Federal Minister for Privatization
- In office December 2009 – February 2011

Federal Minister for Investment
- In office November 2008 – December 2009

Senate of Pakistan
- In office 1994–2015

Personal details
- Born: 20 July 1955 (age 70) Dera Ismail Khan, Khyber Pakhtunkhwa, Pakistan
- Other political affiliations: Pakistan Muslim League (N) (2023-2025) Independent (2015-2023) Pakistan Peoples Party (2009-2015) Independent (2003-2009) Pakistan Peoples Party (1994-2003)
- Relations: Ammar Ahmed Khan (brother)

= Waqar Ahmed Khan =

Politician in Pakistan

Waqar Ahmed Khan (born July 20, 1955, in Dera Ismail Khan) is a Pakistani politician and businessman. He has been a member of the Senate of Pakistan for 21 years. Waqar was elected to the Senate of Pakistan for the first time in 1994 as the youngest ever member of the Upper House of Pakistan for a term of six years and won by an overwhelming majority, securing the largest number of electoral votes from the Provincial Assembly of the North-West Frontier Province. He served as a member of the Senate till 2015, holding positions of Federal Minister for Investment (November 2008 – December 2009) and Federal Minister for Privatization (December 2009 – February 2011).
۔ He is the Chairman of WAKGROUP - one of the business conglomerates in Pakistan whose business portfolio ranges from real estate and construction, energy and steel and fashion to consumer electronics.

==Political Background==
Many members of Waqar Ahmed Khan's family are politicians and enjoy a historic parliamentary representation in the Upper House. Waqar Ahmed Khan is son of Senator Gulzar Ahmed Khan, an eminent political personality of Pakistan. The Senior Senator Gulzar Ahmed Khan held key Federal Ministries in the Government of Pakistan and remained special assistant for provincial coordination to the Prime Minister of Pakistan. Among other family members are his uncle Mukhtar Ahmed Khan elected to the Upper House and his mother Mrs. Razia Sultana who served as a member of the Lower House (National Assembly) of Pakistan. His uncle was also elected as District Nazim from Dera Ismail Khan District. His brother, Ammar Ahmed Khan served as a Senator as well.

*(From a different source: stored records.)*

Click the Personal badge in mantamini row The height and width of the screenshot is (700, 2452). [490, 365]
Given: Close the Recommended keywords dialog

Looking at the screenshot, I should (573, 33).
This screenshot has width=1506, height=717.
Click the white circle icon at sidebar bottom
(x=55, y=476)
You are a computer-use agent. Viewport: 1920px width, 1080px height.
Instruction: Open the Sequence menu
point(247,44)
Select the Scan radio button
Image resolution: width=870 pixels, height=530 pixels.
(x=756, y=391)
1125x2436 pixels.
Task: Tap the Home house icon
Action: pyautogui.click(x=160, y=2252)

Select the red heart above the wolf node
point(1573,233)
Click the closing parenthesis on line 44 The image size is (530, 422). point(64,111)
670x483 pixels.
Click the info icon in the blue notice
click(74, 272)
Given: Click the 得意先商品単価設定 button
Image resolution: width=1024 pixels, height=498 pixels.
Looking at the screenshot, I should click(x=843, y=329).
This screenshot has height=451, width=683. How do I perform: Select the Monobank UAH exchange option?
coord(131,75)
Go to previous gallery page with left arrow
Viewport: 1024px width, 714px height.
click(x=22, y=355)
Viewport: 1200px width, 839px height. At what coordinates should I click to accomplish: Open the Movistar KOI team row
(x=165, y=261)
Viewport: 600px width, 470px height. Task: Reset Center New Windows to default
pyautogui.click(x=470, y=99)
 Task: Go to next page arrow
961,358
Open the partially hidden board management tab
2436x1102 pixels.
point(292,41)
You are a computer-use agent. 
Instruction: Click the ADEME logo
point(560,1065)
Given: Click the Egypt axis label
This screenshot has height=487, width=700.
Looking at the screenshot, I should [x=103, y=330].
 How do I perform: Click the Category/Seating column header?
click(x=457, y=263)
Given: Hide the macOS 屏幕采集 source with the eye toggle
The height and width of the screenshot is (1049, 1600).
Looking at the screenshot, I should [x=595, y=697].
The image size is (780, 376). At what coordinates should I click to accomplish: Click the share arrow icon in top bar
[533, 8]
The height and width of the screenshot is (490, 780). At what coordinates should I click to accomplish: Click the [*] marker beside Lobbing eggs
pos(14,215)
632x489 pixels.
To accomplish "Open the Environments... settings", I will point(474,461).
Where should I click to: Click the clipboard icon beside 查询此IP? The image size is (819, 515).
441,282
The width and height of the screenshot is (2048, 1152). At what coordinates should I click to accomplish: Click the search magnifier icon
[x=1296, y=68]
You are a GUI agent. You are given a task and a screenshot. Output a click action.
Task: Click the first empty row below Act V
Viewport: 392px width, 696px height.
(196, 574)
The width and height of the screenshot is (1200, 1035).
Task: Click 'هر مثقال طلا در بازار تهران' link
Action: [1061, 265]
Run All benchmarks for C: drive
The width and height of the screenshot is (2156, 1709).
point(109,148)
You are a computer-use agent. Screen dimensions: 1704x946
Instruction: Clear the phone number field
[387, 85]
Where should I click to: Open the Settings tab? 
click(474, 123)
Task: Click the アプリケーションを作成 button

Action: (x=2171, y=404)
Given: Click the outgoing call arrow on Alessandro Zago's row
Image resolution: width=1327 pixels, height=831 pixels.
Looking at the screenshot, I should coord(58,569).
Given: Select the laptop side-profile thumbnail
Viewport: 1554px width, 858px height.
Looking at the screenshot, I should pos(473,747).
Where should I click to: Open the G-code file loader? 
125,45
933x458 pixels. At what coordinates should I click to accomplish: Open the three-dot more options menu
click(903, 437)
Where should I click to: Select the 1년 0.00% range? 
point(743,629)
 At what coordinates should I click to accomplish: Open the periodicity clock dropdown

He ran for the National Assembly of Pakistan from NA-24 Dera Ismail Khan as a candidate of the Pakistan People's Party (PPP) in the 2013 Pakistani general election, but was unsuccessful. He received 67,769 votes and was defeated by Fazal-ur-Rehman, a candidate and the leader of the Jamiat Ulema-e-Islam (F) (JUI(F)).

He ran for the National Assembly from NA-38 Dera Ismail Khan-I as an independent candidate, in the 2018 Pakistani general election but was unsuccessful. He received 18,788 votes and was defeated by Ali Amin Gandapur, a candidate of the Pakistan Tehreek-e-Insaf (PTI).

On 22 November 2023, he, along with his family, joined the Pakistan Muslim League (N) (PML(N)).

==Career==
Gulzar Ahmed Khan (father) and Waqar Ahmed Khan (son) became members of the Senate simultaneously. Waqar Ahmed Khan was elected to the Senate of Pakistan for the first time in 1994 as the youngest ever member of the Upper House of Pakistan for a six years term and won by an overwhelming majority, securing the largest number of electoral votes from the provincial assembly of KPK. He was serving his country as a member of Upper House till 2015 holding positions of Federal Minister for Investment (Nov. 2008 – Dec. 2009) and Federal Minister for Privatization (Dec. 2009 – Feb. 2011).

Waqar Ahmed Khan was active in House Business Affairs and was Chairman of Senate Standing Committee on Labour, Manpower & Overseas Pakistanis and Senate Standing Committee on Textiles. During his parliamentary career, he has also held numerous positions in the House Committees, including Senate Standing Committee on Cabinet, Senate Standing Committee on Establishment & Management Services, Standing Committee on Planning & Development, Standing Committee on Foreign Affairs & Defence, Standing Committee of the House on Water & Power and Standing Committee of the Defense & Communication. Waqar Ahmed Khan has interacted with multi-national companies as well as Development Financial Institutions (DFIs). He also has experience in international and national political and economic strategic affairs.

For his efforts in signing Trade Agreement with G-11 Countries he was awarded a Leadership Honor.

In 2013 Waqar Ahmed Khan members of his family have been embroiled in a lasting legal battle with Deutsche Bank over the property in the north London street. As result the house was repossessed.

In 2014 Senator Waqar Ahmed Khan was accused of giving Rs 500 million to the trust bank of a personal friend in the name of investment when he was the head of the Privatization Commission which was followed by the bank's bankruptcy.